Exercise prompt – The data below is to be copied exactly, line by line.

(Saved entries)
• • • • • • •

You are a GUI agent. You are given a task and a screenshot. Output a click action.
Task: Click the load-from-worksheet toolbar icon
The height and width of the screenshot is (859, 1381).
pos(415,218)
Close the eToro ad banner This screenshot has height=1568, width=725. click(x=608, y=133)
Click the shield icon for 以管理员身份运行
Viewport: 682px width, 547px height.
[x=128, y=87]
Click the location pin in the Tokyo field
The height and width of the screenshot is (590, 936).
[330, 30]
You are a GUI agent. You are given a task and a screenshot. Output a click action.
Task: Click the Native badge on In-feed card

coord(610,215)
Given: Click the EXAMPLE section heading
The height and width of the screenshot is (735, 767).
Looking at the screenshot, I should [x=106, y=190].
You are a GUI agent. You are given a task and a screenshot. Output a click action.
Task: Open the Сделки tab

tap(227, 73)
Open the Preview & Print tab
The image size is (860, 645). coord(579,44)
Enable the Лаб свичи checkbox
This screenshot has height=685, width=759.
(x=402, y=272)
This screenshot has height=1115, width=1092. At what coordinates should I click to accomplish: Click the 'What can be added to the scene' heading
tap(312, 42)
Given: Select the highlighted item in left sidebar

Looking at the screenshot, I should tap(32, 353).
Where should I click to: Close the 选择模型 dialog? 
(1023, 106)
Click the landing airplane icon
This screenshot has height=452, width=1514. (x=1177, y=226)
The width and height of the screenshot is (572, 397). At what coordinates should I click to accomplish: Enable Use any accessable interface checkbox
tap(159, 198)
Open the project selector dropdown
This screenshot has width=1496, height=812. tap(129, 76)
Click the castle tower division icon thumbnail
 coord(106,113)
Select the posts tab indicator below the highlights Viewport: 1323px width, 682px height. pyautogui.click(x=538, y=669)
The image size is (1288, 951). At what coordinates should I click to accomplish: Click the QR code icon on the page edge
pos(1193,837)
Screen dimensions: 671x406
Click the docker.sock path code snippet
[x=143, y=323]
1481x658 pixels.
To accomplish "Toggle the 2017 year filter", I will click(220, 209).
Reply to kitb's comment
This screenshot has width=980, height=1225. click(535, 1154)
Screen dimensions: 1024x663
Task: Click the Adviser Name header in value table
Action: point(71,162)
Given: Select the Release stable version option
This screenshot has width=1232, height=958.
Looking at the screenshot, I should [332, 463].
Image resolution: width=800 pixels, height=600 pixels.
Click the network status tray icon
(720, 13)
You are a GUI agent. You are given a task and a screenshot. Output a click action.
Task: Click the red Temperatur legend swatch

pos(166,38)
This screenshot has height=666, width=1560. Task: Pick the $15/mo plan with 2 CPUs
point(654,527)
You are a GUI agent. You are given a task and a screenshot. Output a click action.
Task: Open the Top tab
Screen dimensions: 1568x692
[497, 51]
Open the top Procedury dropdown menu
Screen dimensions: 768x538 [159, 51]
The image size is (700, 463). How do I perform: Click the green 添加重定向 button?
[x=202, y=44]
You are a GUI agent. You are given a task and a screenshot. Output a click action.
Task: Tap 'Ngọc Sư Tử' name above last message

• • • • • • •

Expected answer –
You are a GUI agent. You are given a task and a screenshot. Output a click action.
Task: Click the load-from-worksheet toolbar icon
The height and width of the screenshot is (859, 1381).
pos(415,218)
Close the eToro ad banner This screenshot has height=1568, width=725. click(x=608, y=133)
Click the shield icon for 以管理员身份运行
Viewport: 682px width, 547px height.
[x=128, y=87]
Click the location pin in the Tokyo field
The height and width of the screenshot is (590, 936).
[330, 30]
You are a GUI agent. You are given a task and a screenshot. Output a click action.
Task: Click the Native badge on In-feed card

coord(610,215)
Given: Click the EXAMPLE section heading
The height and width of the screenshot is (735, 767).
Looking at the screenshot, I should [x=106, y=190].
You are a GUI agent. You are given a task and a screenshot. Output a click action.
Task: Open the Сделки tab

tap(227, 73)
Open the Preview & Print tab
The image size is (860, 645). coord(579,44)
Enable the Лаб свичи checkbox
This screenshot has height=685, width=759.
(x=402, y=272)
This screenshot has height=1115, width=1092. At what coordinates should I click to accomplish: Click the 'What can be added to the scene' heading
tap(312, 42)
Given: Select the highlighted item in left sidebar

Looking at the screenshot, I should tap(32, 353).
Where should I click to: Close the 选择模型 dialog? 
(1023, 106)
Click the landing airplane icon
This screenshot has height=452, width=1514. (x=1177, y=226)
The width and height of the screenshot is (572, 397). At what coordinates should I click to accomplish: Enable Use any accessable interface checkbox
tap(159, 198)
Open the project selector dropdown
This screenshot has width=1496, height=812. tap(129, 76)
Click the castle tower division icon thumbnail
 coord(106,113)
Select the posts tab indicator below the highlights Viewport: 1323px width, 682px height. pyautogui.click(x=538, y=669)
The image size is (1288, 951). At what coordinates should I click to accomplish: Click the QR code icon on the page edge
pos(1193,837)
Screen dimensions: 671x406
Click the docker.sock path code snippet
[x=143, y=323]
1481x658 pixels.
To accomplish "Toggle the 2017 year filter", I will click(220, 209).
Reply to kitb's comment
This screenshot has width=980, height=1225. click(535, 1154)
Screen dimensions: 1024x663
Task: Click the Adviser Name header in value table
Action: point(71,162)
Given: Select the Release stable version option
This screenshot has width=1232, height=958.
Looking at the screenshot, I should [332, 463].
Image resolution: width=800 pixels, height=600 pixels.
Click the network status tray icon
(720, 13)
You are a GUI agent. You are given a task and a screenshot. Output a click action.
Task: Click the red Temperatur legend swatch

pos(166,38)
This screenshot has height=666, width=1560. Task: Pick the $15/mo plan with 2 CPUs
point(654,527)
You are a GUI agent. You are given a task and a screenshot. Output a click action.
Task: Open the Top tab
Screen dimensions: 1568x692
[497, 51]
Open the top Procedury dropdown menu
Screen dimensions: 768x538 [159, 51]
The image size is (700, 463). How do I perform: Click the green 添加重定向 button?
[x=202, y=44]
You are a GUI agent. You are given a task and a screenshot. Output a click action.
Task: Tap 'Ngọc Sư Tử' name above last message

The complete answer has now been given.